November 6, 2007 at 4:03 am
Parthi
is sex toys that unavailable? especially in Scotland? wow ppl are so desperate
November 6, 2007 at 6:59 am
Parthi
just one more clarification…is it ok to call it making love? i think its more like exercising your sexual skills..or just simply working out ..lol
November 6, 2007 at 7:50 am
javajones
Parthi – Euphemisms sometimes work better. Also, ‘making love’ is often used to describe ‘having sex’, although the latter may have nothing to do with love – but that could be a whole other post!
About the ‘sex toys’ in Scotland – I have no idea, but maybe you should check with our blogger over there! And anyway, the different strokes for different folks thing will apply to those that want to use bikes as their choice of ‘toy’. Who are we to judge what’s right or better?!!
November 6, 2007 at 7:58 am
javajones
enTRpy – imagination knows no bounds maan!

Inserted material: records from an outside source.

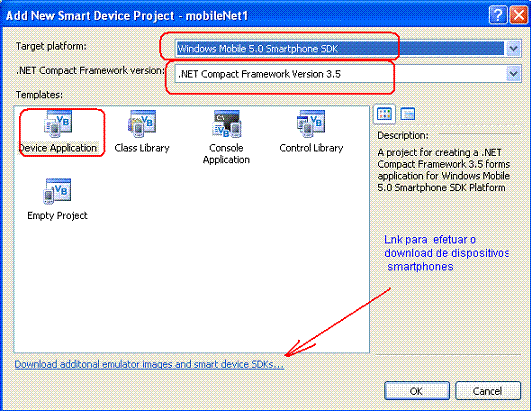
Task: Open the download additional emulator images link
Action: (x=149, y=364)
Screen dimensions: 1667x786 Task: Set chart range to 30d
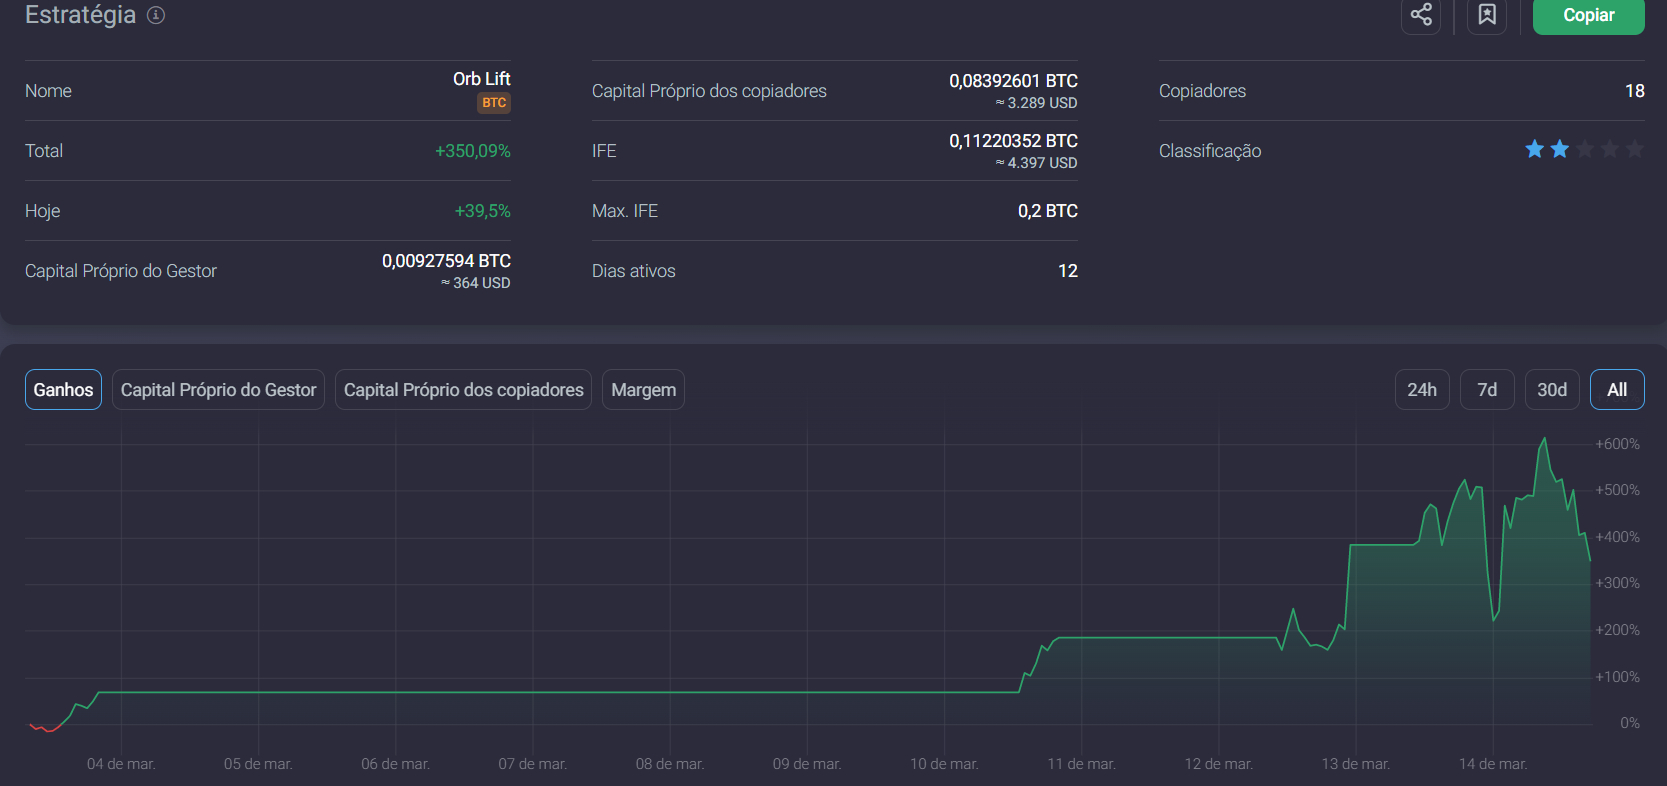pyautogui.click(x=1551, y=390)
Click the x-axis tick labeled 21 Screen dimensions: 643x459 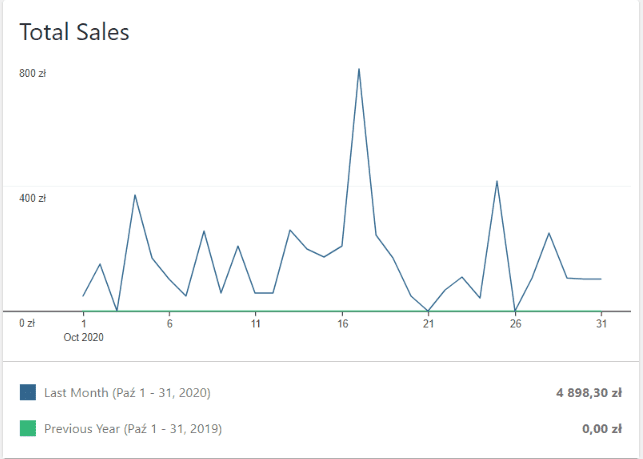(428, 323)
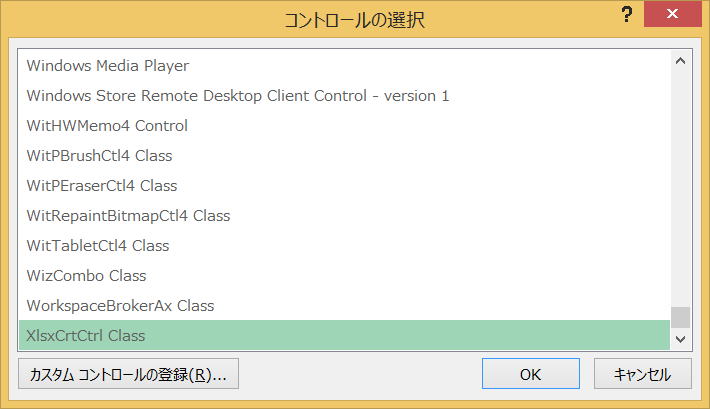Select WitRepaintBitmapCtl4 Class entry
710x409 pixels.
(344, 215)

November 6, 2007 at 8:26 am
Darwin
Err..I have no idea if people ‘do’ bicycles regularly or not over here. I suspect it’s just a generalisation like deep fried mars bars, something I’m yet to come across!
Maybe it happens in Wales? You know…the Welsh man is pretty close to his sheep. Maybe it’s not a stretch to say he can love cycling too?
November 6, 2007 at 9:08 am
javajones
Darwin – “something I’m yet to come across” – you mean the mars bars or the ‘doing’ bicyles? And I’m sure the pun was unintended!!!
Hey, an dem Scots get close to dere sheep too. Did yo see dat lil ol story bout Jock I commented on in response to yo’s on dat Midnight Margarita thang? Yo dig haggis?
November 6, 2007 at 6:17 pm
SpectralCentroid
Hmmm. As weird as the act itself may be, not sure why he was charged.
“after he failed to hear the maids knocking at his hotel room door as he pleasured his bike. They used a master key to unlock the door and they then observed the accused wearing only a white T-shirt, naked from the waist down,”
Say if he didn’t hear the maids knock and they walked in while he was having sex with a female human, would they still have charged him? I mean, arresting the guy who had sex with a traffic cone in public is a different matter, but this?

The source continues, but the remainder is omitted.